Cresce a polêmica em torno do projeto de construção de uma usina hidrelétrica na bacia do rio Xingu, no Pará. É uma opção para aumentar a geração de energia na região. Mas os impactos da usina ainda não estão claros. Além da pressão pelo desmatamento e pela ocupação irregular de terras, tradicional em empreendimentos do tipo na Amazônia, Belo Monte fica em um terreno considerado sagrado pelos índios, e sua obra poderia prejudicar a oferta de peixes, principal fonte de proteína para quem mora lá.
Na audiência pública que ocorreu segunda-feira em Belém, o encontro entre os representantes das empresas que devem participar da obra (Eletrobrás e Eletronorte, Andrade Gutierrez, Camargo Corrêa e Norberto Odebrecht) com procuradores e promotores dos Ministérios Públicos terminou em confusão. Segundo Paulo Barreto, pesquisador Imazon (Instituto do Homem e Meio Ambiente da Amazônia, parte do problema é que o estudo de impacto ambiental da obra é correto, mas se limita as conseqüências localizadas em um empreendimento deste porte. Barreto, que participou da audiência, enviou uma análise do caso aos procuradores. “Ao sair da audiência, comecei a refletir sobre a necessidade de avaliar esse tipo de projeto de forma mais profunda e estratégica”, disse. A seguir, as considerações de Paulo Barreto:
Qual a alternativa ao projeto? Investir na economia de energia. Há experiências internacionais de que o investimento em eficiência energética resulta em retorno econômico maior do que na geração. O livro Capitalismo Natural mostra dois tipos de experiência nesse sentido. Em vez de construir uma nova termelétrica o gerador de energia subsidia a industria para gerar equipamentos mais eficientes (por exemplo, lâmpadas ou motores) ou diretamente o consumidor para adquirir tais equipamentos. O gerador ganha ao investir menos neste subsídio do que em construir uma nova termelétrica.

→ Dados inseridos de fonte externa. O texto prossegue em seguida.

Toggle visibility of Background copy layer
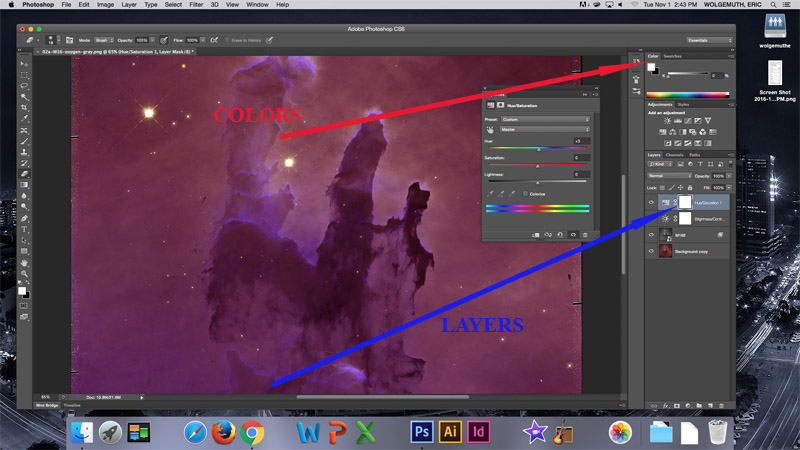This screenshot has height=450, width=800. [651, 251]
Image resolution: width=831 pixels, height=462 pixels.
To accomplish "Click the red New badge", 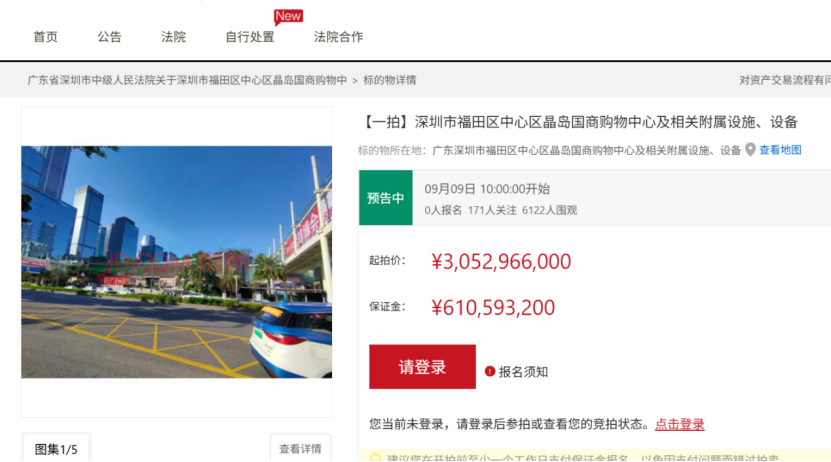I will pos(288,16).
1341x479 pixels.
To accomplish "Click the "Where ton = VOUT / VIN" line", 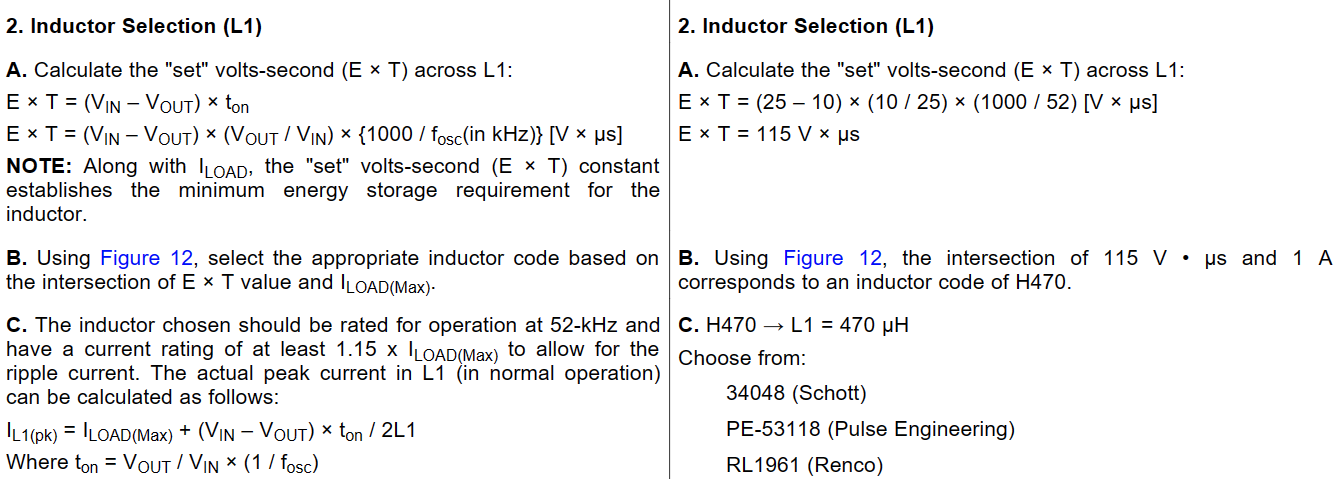I will [162, 464].
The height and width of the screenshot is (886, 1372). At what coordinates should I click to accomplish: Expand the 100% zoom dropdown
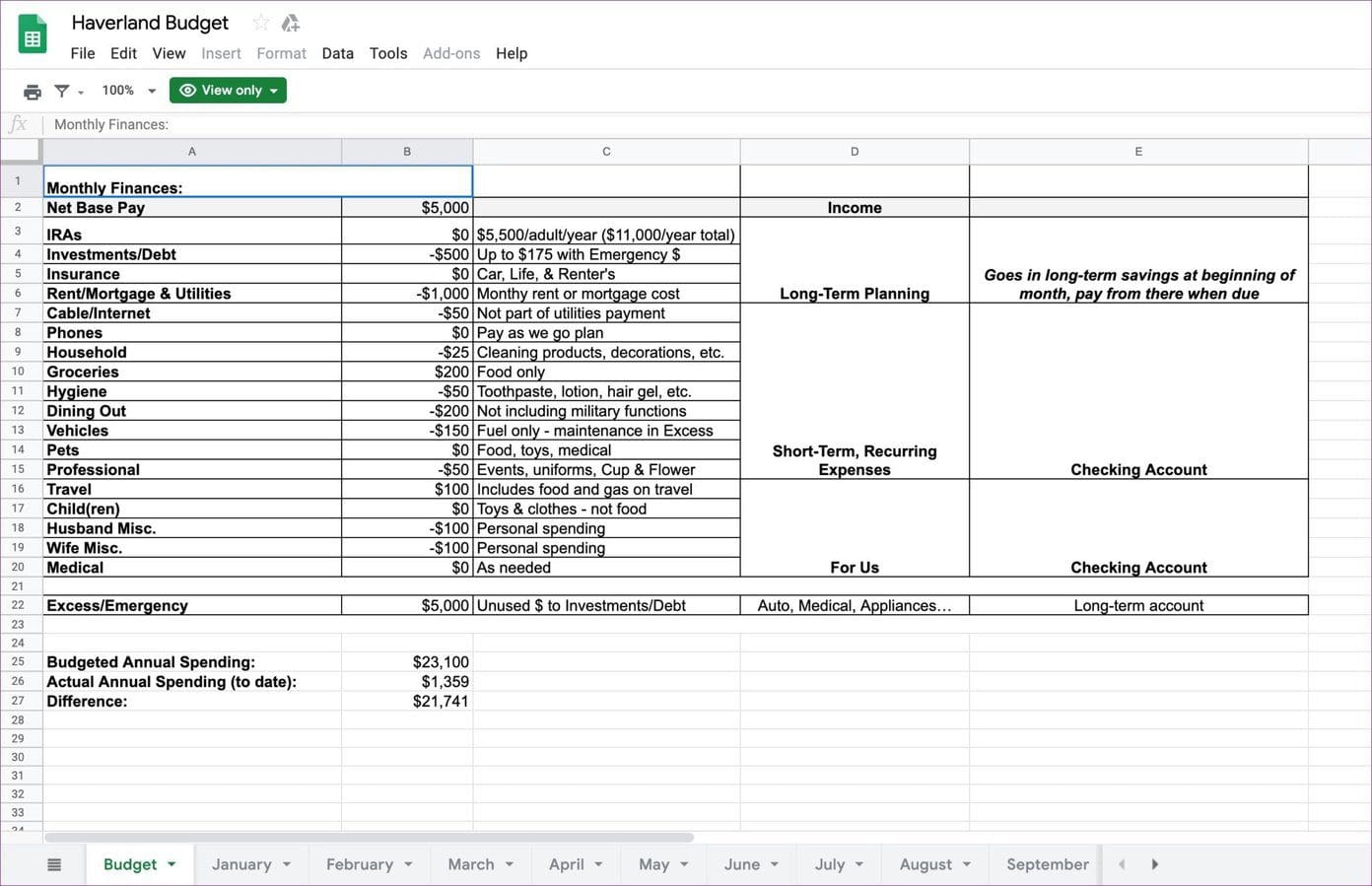129,90

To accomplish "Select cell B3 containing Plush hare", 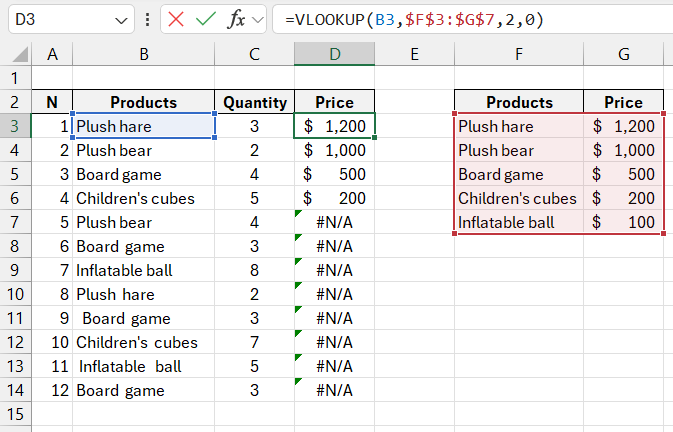I will [x=143, y=126].
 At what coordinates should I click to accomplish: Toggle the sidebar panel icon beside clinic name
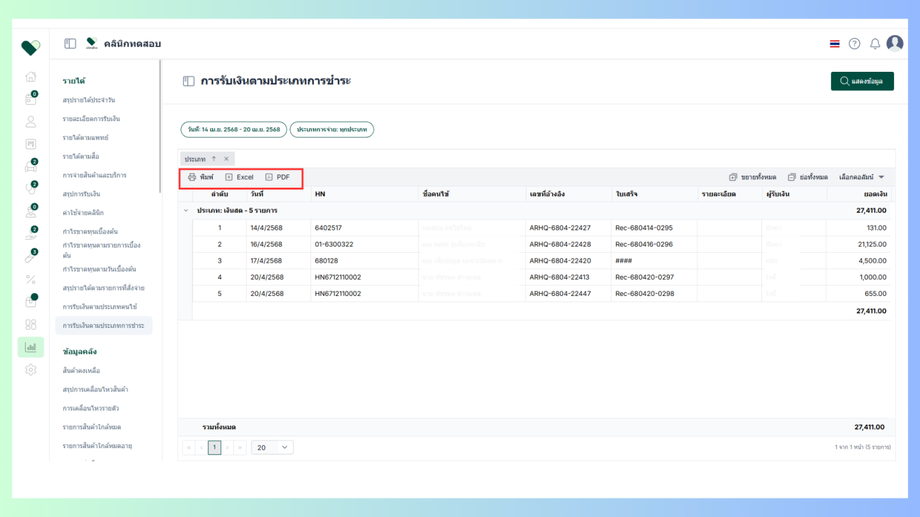pos(70,44)
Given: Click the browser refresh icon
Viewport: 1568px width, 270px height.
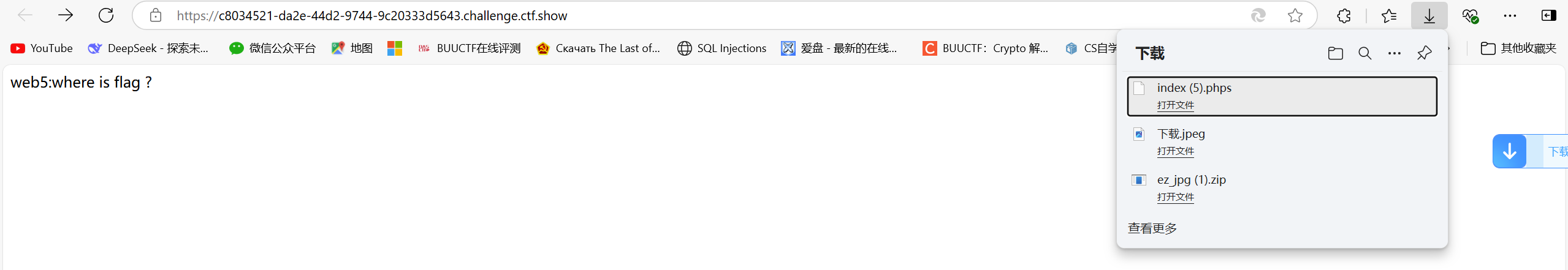Looking at the screenshot, I should pos(106,15).
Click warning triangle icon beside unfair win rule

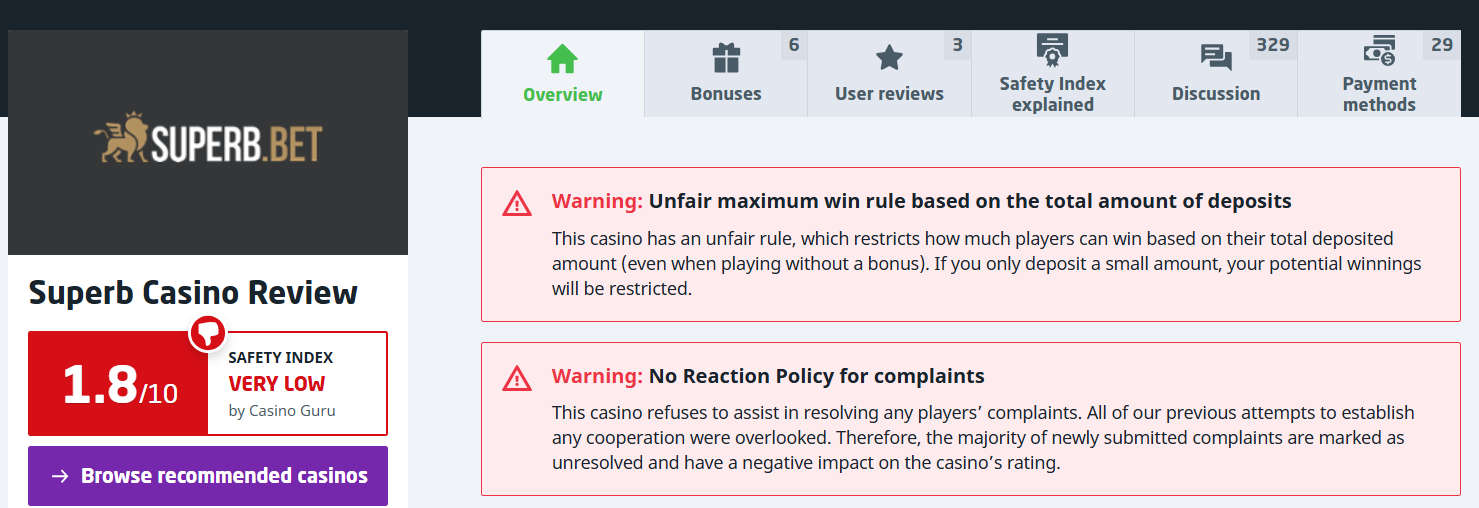pos(517,203)
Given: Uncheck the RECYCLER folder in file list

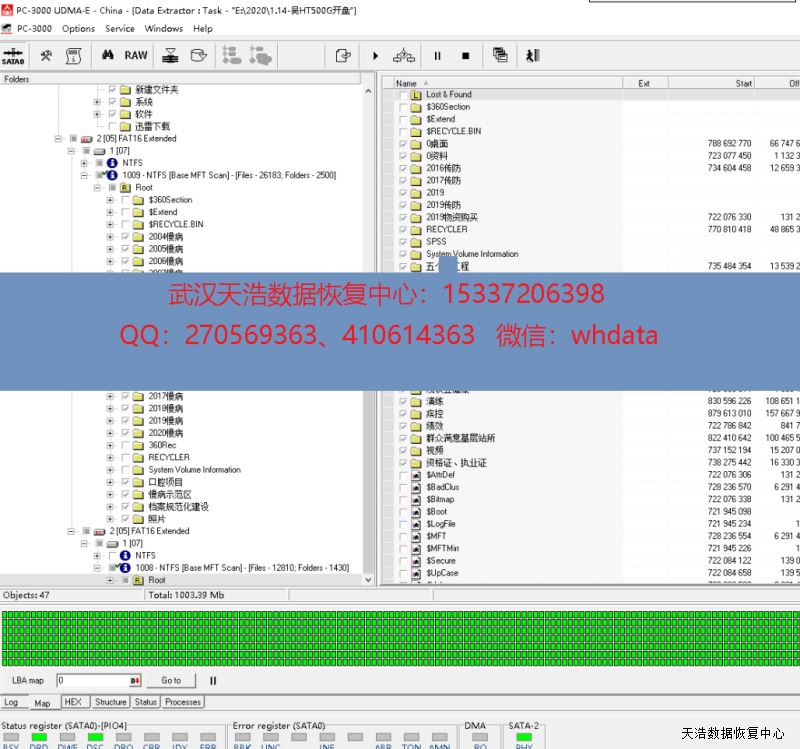Looking at the screenshot, I should click(x=403, y=229).
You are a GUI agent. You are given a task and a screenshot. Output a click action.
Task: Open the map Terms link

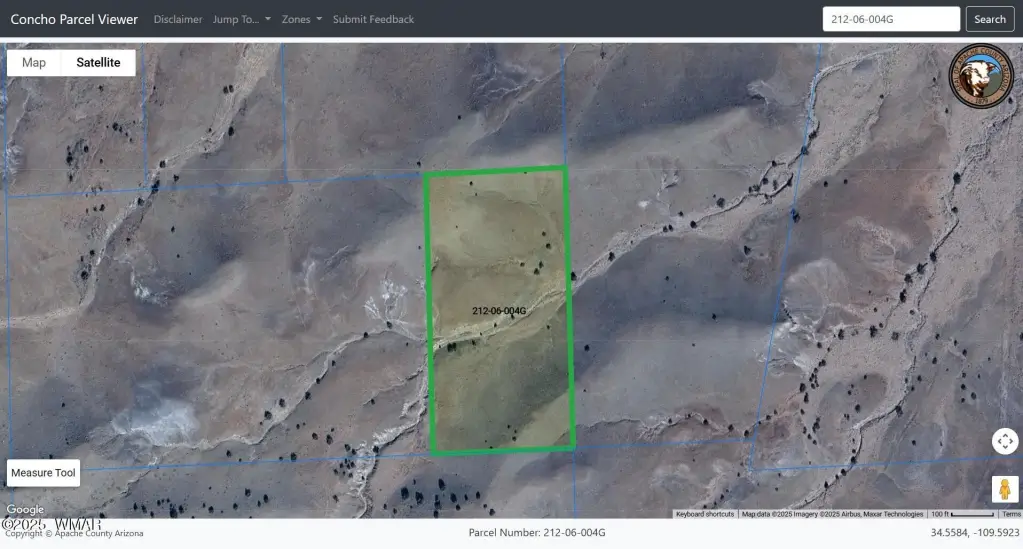click(x=1011, y=514)
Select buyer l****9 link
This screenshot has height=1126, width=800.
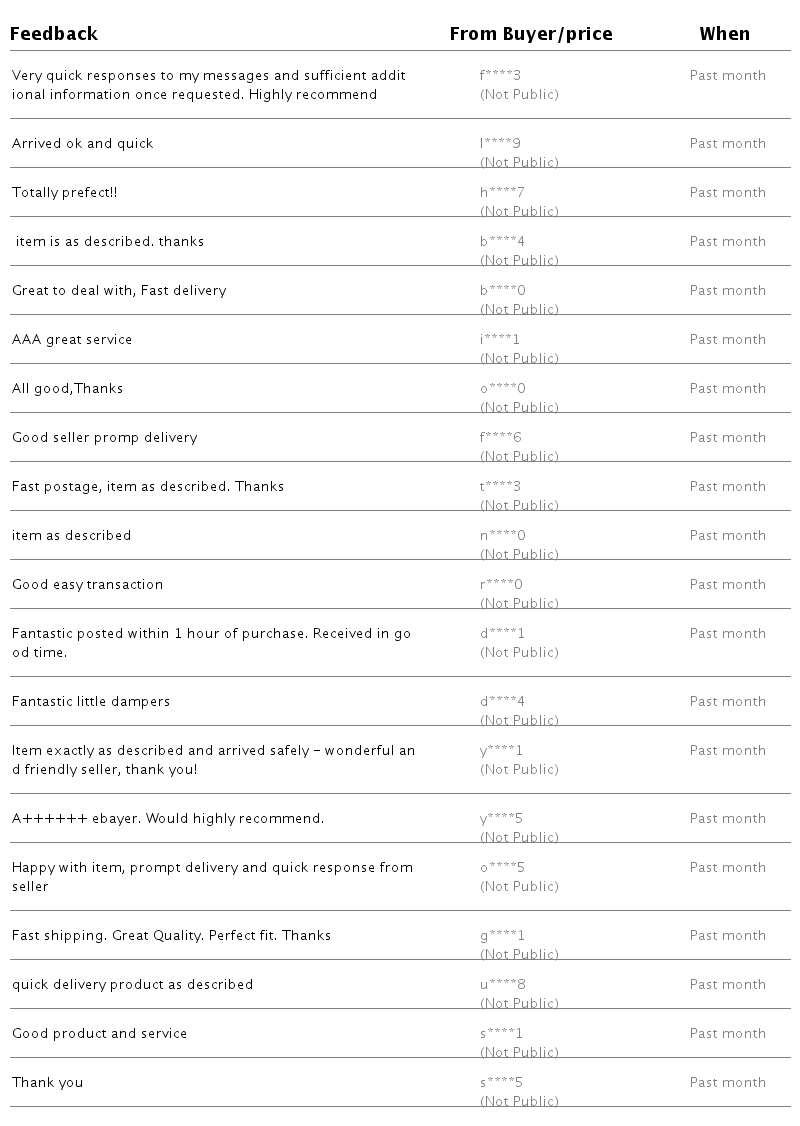(x=500, y=143)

Esse tipo de arranjo muitas vezes não ocorre porque quem gera a energia não recebe pelos ganhos em eficiência. No Brasil, o Ibama que analisa o EIA-RIMA (estudo e relatório de impacto ambiental) fica preso na armadilha de avaliar o que as empresas apresentam e, aparentemente, não questiona a estratégia mais ampla de geração de energia. Assim, é preciso desafiar o Ibama e Eletrobrás a comparar o retorno do investimento nas hidrelétricas com outros investimentos em eficiência.
Além disso, seria interessante considerar como a Eletrobrás poderia se beneficiar desses investimentos. O subsídio a eficiência energética pode ser apenas temporário quando envolve aumentar a escala de produção de um equipamento e desta forma diminui o custo de produção. Assim, no médio prazo o subsídio se torna desnecessário.
Investir em outros projetos de geração é uma opção. Saiu recentemente uma estimativa no Valor Econômico de que o potencial para gerar energia a partir de biodigestores no Brasil seria equivalente as hidroelétricas do rio Madeira. Porém, há vários entraves para a utilização deste potencial. Porém, é provável que os ganhos ambientais (por exemplo, aproveitamento de fezes de porcos que poluem) desse tipo de geração seriam suficientes para torná-la mais atrativa em uma comparação com os danos socioambientais das hidroelétricas. Vale lembrar que as hidroelétricas na Amazônia envolvem altos custos de transmissão para os principais centros consumidores os quais são desconsiderados nos projetos de geração. A geração de biodigestores próxima dos centros consumidores poderia reduzir estes custos.
Quais os impactos das mudanças climáticas no projeto? Pesquisadores da Coppe da UFRJ estão avaliando os potenciais efeitos das mudanças climáticas na geração de energia no Brasil. As estimativas iniciais mostram o risco de redução de produção de parte das hidrelétricas existentes e de redução de potencial para geração em determinadas regiões do país. Seria essencial saber as implicações desse estudo para Belo Monte. Se os riscos são importantes, o projeto ficaria menos atrativo e melhoraria o interesse das alternativas como o investimento em eficiência energética.
Independente de a obra ser aprovada ou não, essas perspectivas, que raramente entram nos estudos de impactos e nas discussões correntes sobre as hidrelétricas na Amazônia, levariam o debate para um campo mais produtivo.